Première remarque, les filières équitables ont tenu et ont bien surmonté le défi logistico-sanitaire des deux premières années de la pandémie. Notre réponse a été un fonds d’urgence, la coopération allemande a notamment fait un chèque de 10 millions d’euros en quelques jours. Nous sommes très développés en Allemagne, il y a une grande proximité avec le gouvernement, qui nous utilise véritablement comme un outil de politique publique. Je souhaite la même chose pour la France.

Pour autant, les donneurs d’ordres ont hésité, certains se disant, notamment dans le textile, « c’est la crise, j’annule ». Nous avons fait un gros travail pour les fidéliser, avec comme argument : ce n’est pas dans la tempête qu’il faut abandonner les filières équitables, au contraire, ce sont des filières résilientes, vous en aurez besoin dans deux-trois ans, ça ne sert à rien d’être le roi du cimetière. Il a donc fallu maintenir les commandes avec les 4 000 entreprises dont je parlais précédemment. Et on a pas mal tenu.

« Ce n’est pas dans la tempête qu’il faut abandonner les filières équitables, au contraire, ce sont des filières résilientes. »

Deuxième remarque, sur le moyen terme, nous sommes touchés par l’inflation. Pour certains produits, installés comme populaires et accessibles, les ventes ne fléchissent pas. Mais pour les produits à très haute valeur, il y a une hésitation en ce moment. Le réflexe du consommateur face à l’inflation peut être temporairement de se tourner vers des produits low cost. C’est dommage, mais la tendance de fond reste positive.

Enfin, pour tenir compte de cette nouvelle donne économique, nous avons enclenché des travaux pour réviser nos prix minimum, à la hausse ou à la baisse en fonction des différents marchés. Notre boussole ne change pas : un prix rémunérateur au-dessus des coûts de production, des conditions sociales de travail correctes, une base de cahier des charges environnemental et une gouvernance d’entreprise un tant soit peu démocratique avec une voix au maillon faible.

Quels sont les défis et enjeux d’avenir du commerce équitable ?

L’un des défis majeurs est pédagogique : faire comprendre aux dirigeants que la lutte contre l’extrême pauvreté est la mère de toutes les batailles. Que ce soit pour la promotion des droits des femmes, le travail des enfants, la lutte contre le changement climatique, la protection des mangroves, l’inclusivité des handicapés, etc. vous avez peu de chances d’être entendu si la personne en face de vous a un nœud coulant autour de la gorge, si elle ne peut pas nourrir sa famille. Or, c’est très souvent oublié dans le débat sur le climat où on réfléchit d’abord à quelle norme il faut imposer.

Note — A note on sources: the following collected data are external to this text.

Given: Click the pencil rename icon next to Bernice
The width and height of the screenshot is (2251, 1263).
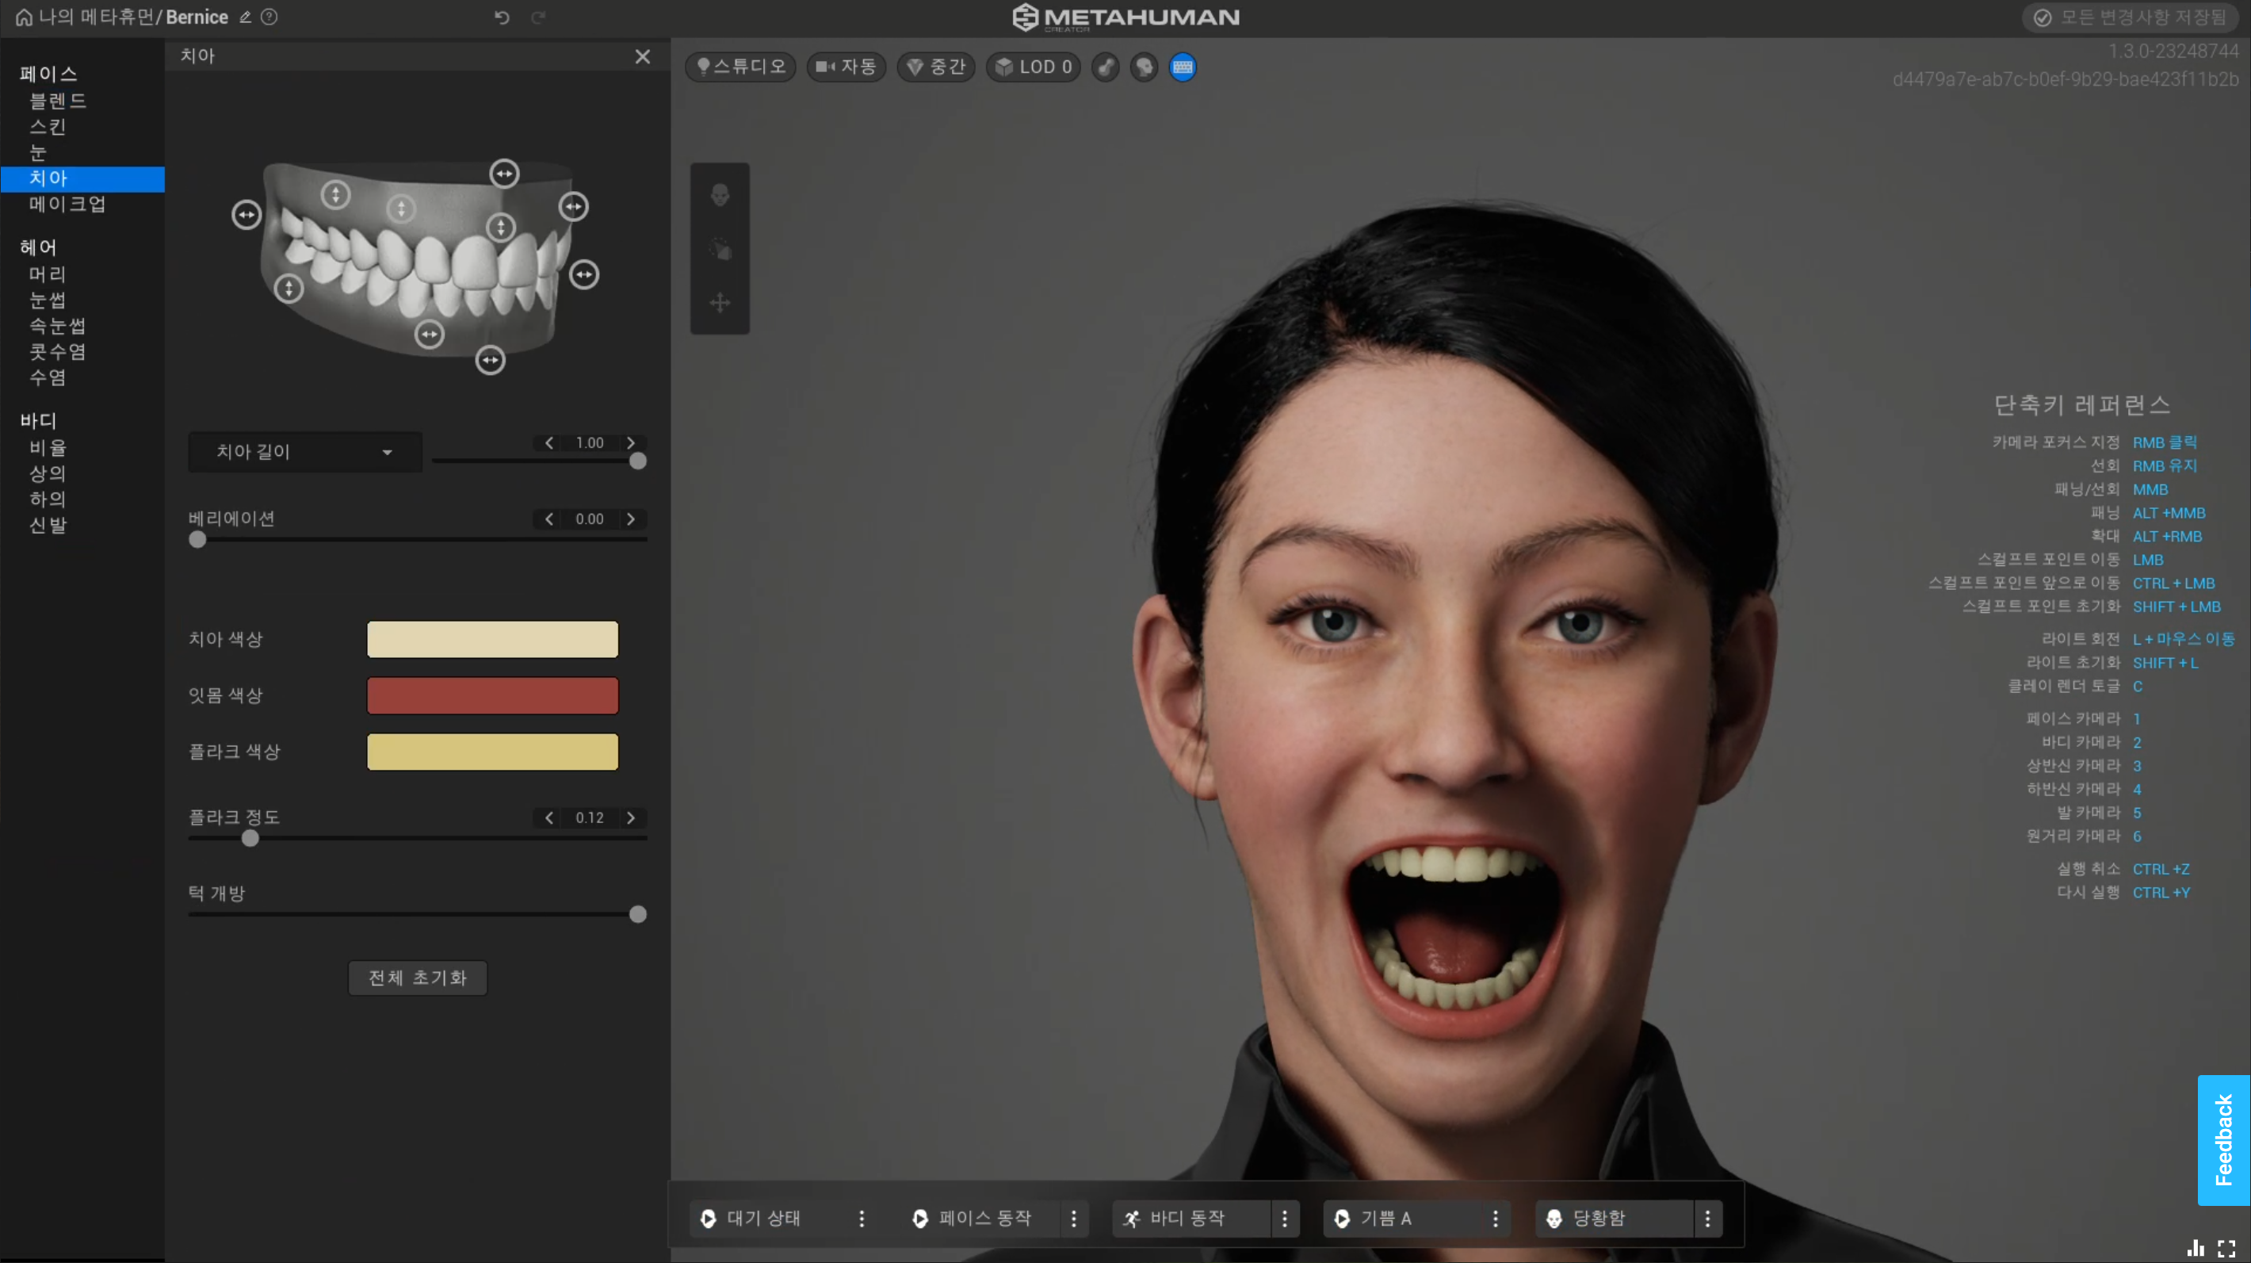Looking at the screenshot, I should click(246, 17).
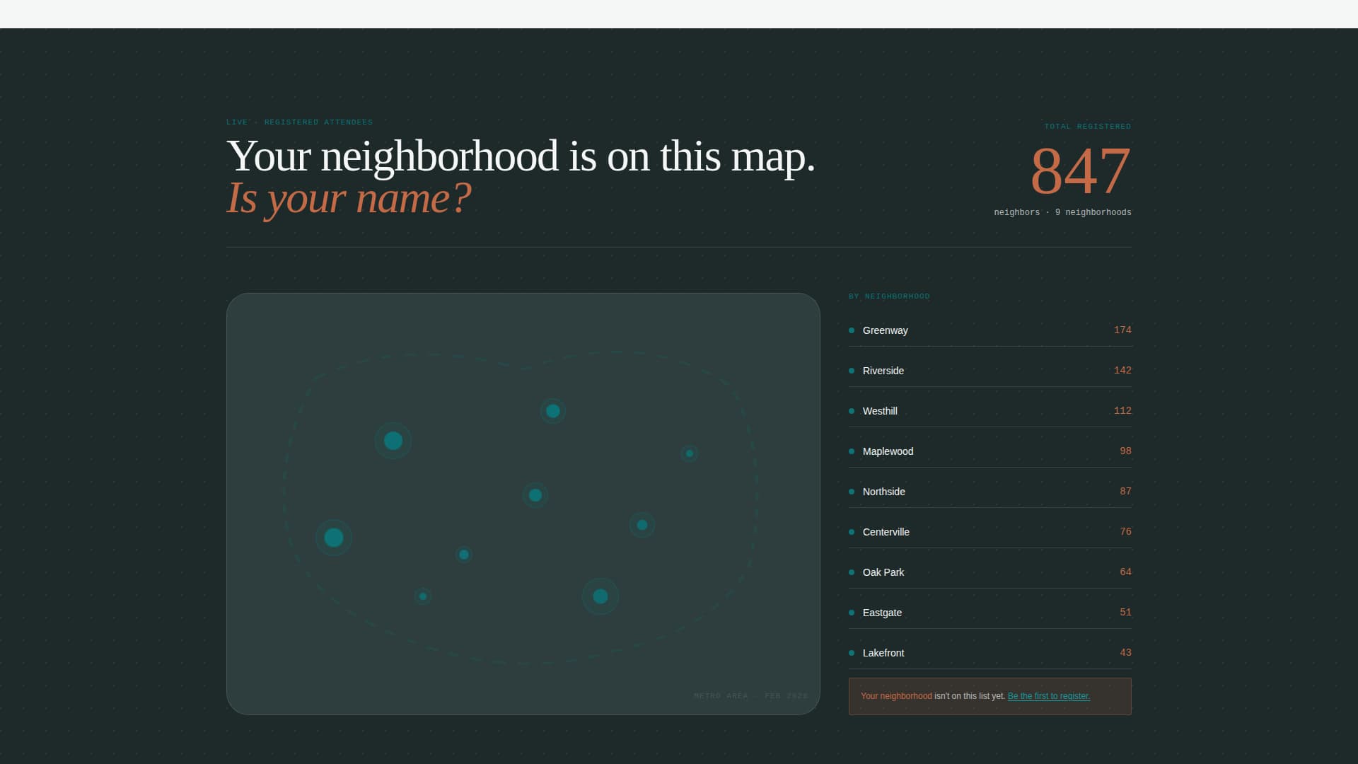Click the teal bullet next to Westhill
1358x764 pixels.
click(x=852, y=411)
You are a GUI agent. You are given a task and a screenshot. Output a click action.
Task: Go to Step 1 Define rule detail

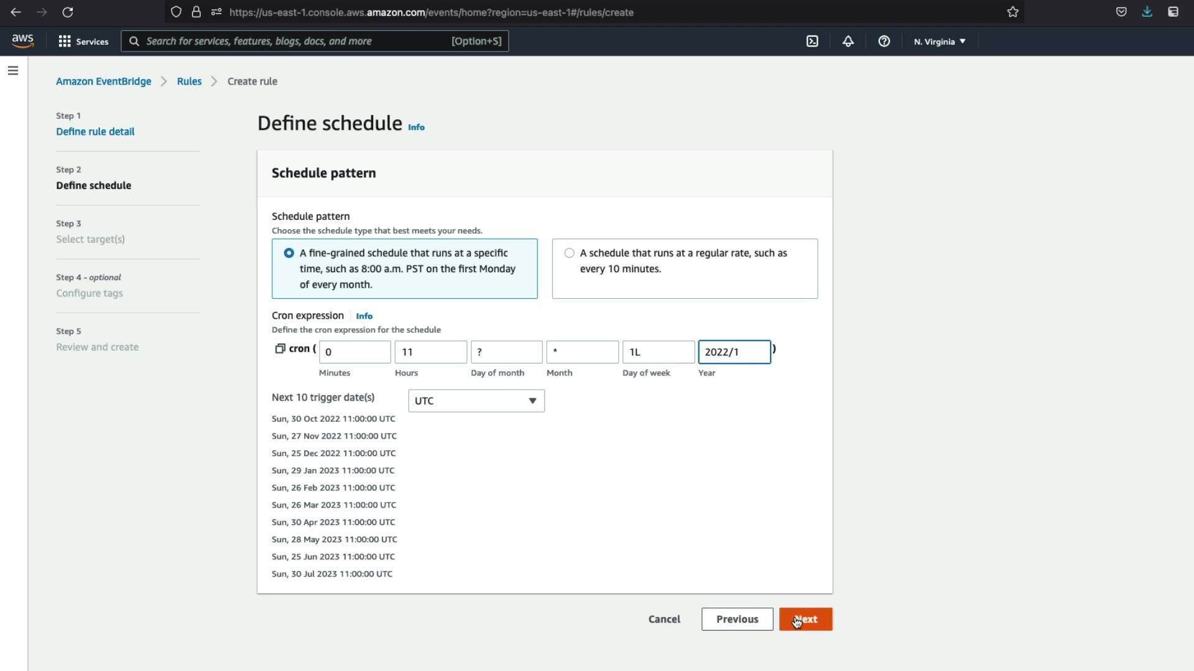pos(95,132)
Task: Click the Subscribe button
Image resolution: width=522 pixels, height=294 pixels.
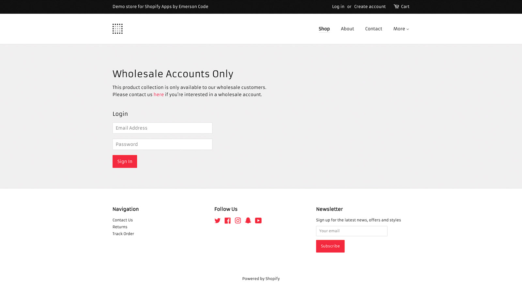Action: point(330,246)

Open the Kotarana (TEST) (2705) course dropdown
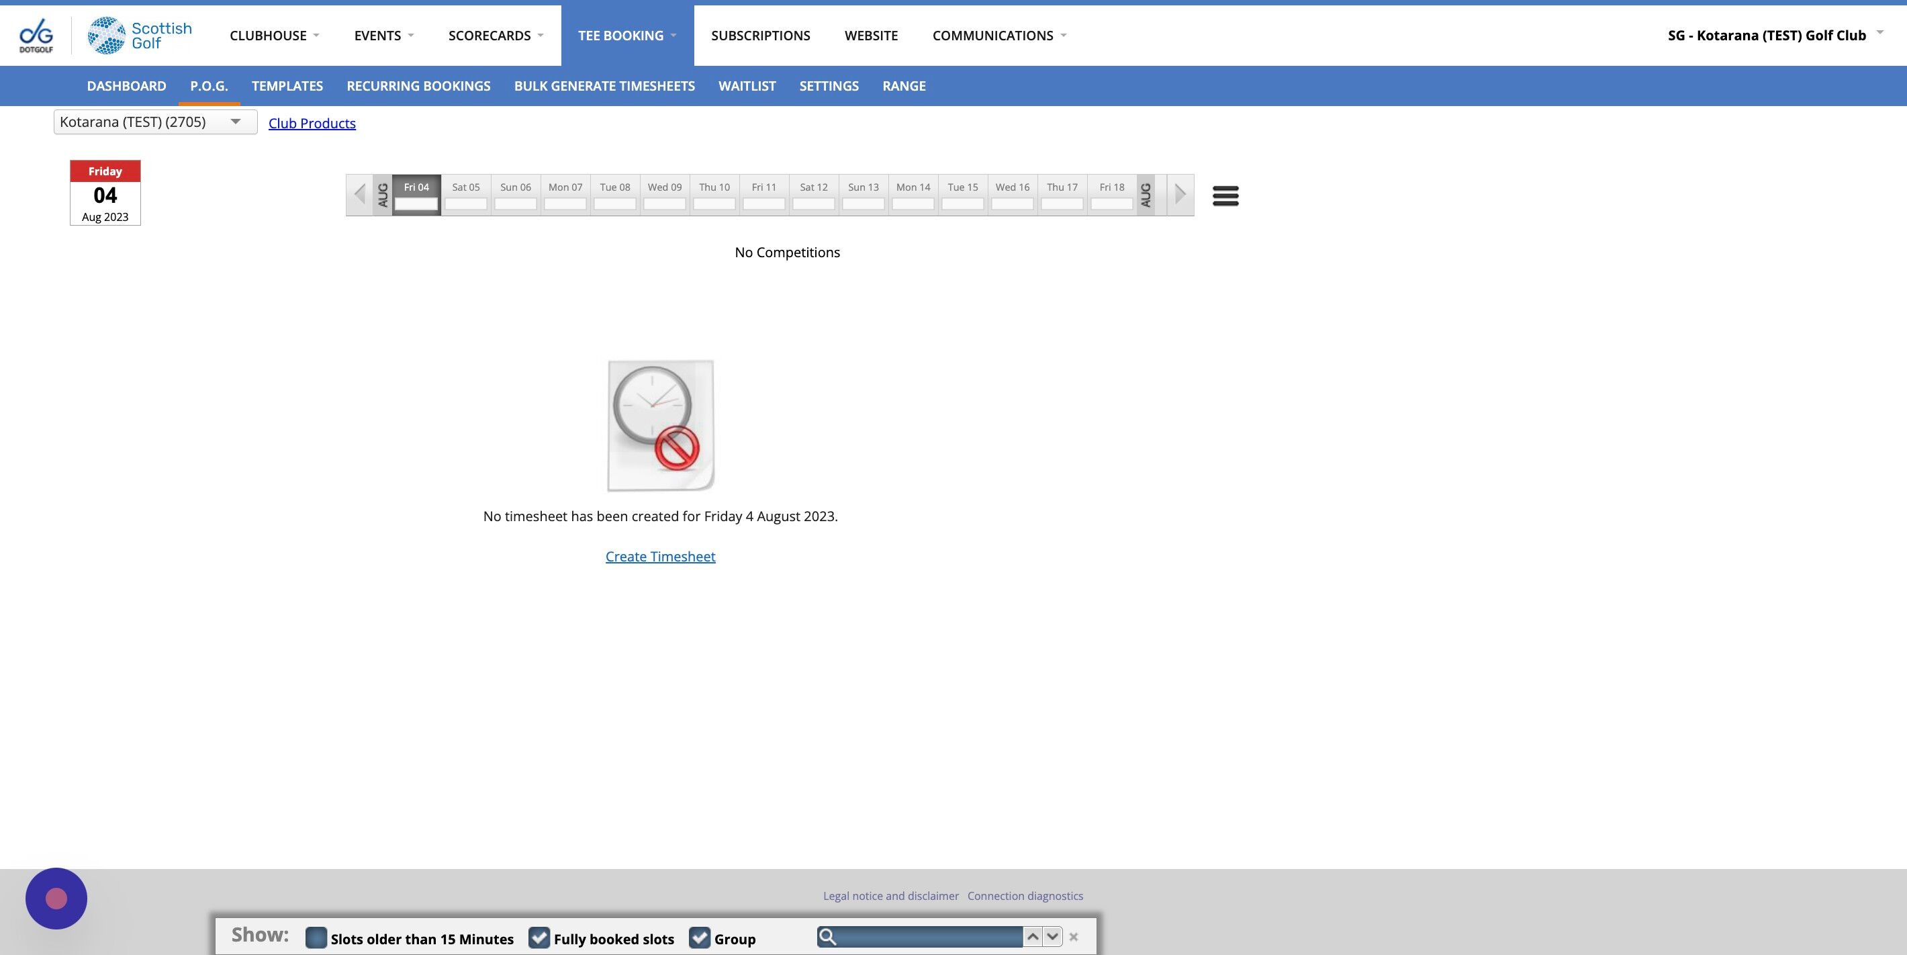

Vous pouvez imposer toutes les normes que vous voulez, une personne qui est dans la survie ira couper l’herbe la plus proche pour faire bouillir la marmite. Notre proposition n’est pas de la charité ou du pathos. Lutter contre la pauvreté, c’est contrer une injustice et produire un bénéfice collectif.

Le deuxième défi serait de réussir à utiliser les normes volontaires telles que la nôtre dans les grands accords de commerce. Il y a une contradiction interne entre le maintien du commerce mondial (son expansion, la division internationale du travail) et les nouvelles dynamiques de durabilité. Or il faut qu’on fasse marcher les deux en introduisant ces critères d’équité dans les accords internationaux de commerce type Mercosur…

Enfin, le troisième défi est de trouver une parole commune avec les productions françaises, ce que l’on a lancé cette année. Les quelques centimes qui manquent aux paysans à l’international, manquent aussi aux producteurs de blé dans le Gers ou de lait dans le Poitou. Nous déployons donc actuellement la philosophie du commerce équitable dans l’agriculture française et de manière très volontariste dans le secteur le plus « chaud » du moment pour ses impacts humains et environnementaux : le textile et la fast fashion.


Cet entretien a initialement été publié dans le numéro 26 d’Émile, paru en octobre 2022.